-- LISTED ENTRIES --
########
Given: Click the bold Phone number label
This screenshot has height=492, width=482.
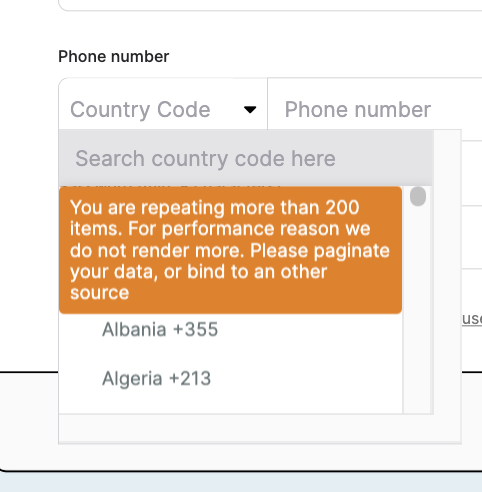Looking at the screenshot, I should coord(114,56).
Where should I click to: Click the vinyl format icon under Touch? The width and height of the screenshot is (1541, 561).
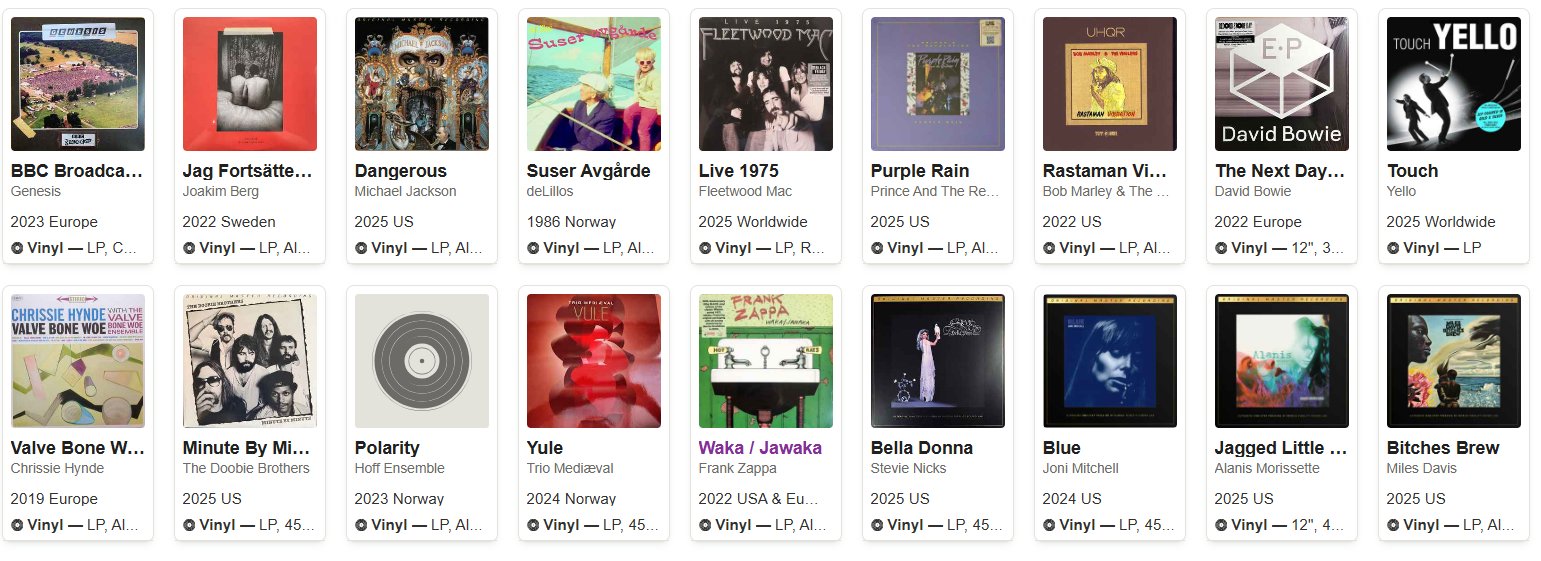point(1393,248)
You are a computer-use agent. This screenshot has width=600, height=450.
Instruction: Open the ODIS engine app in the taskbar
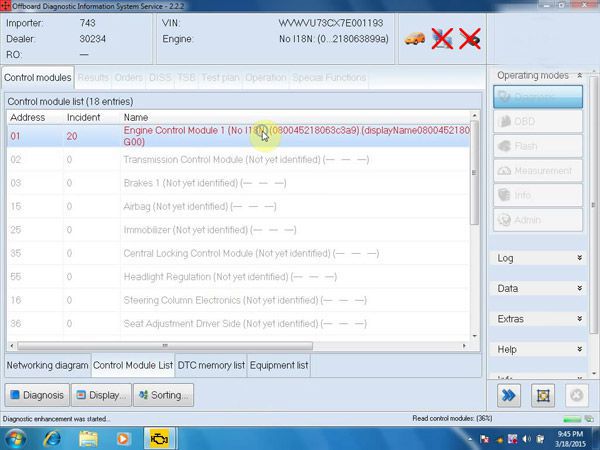pos(159,439)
########
-- TO DO --
Your copy must hold every record above in its exact wording and must hold no pictures.

-- TASK ANSWER --
Given: Click the bold Phone number label
This screenshot has height=492, width=482.
Looking at the screenshot, I should coord(114,56).
Where should I click to: Click the vinyl format icon under Touch? The width and height of the screenshot is (1541, 561).
point(1393,248)
You are a computer-use agent. This screenshot has width=600, height=450.
Instruction: Open the ODIS engine app in the taskbar
pos(159,439)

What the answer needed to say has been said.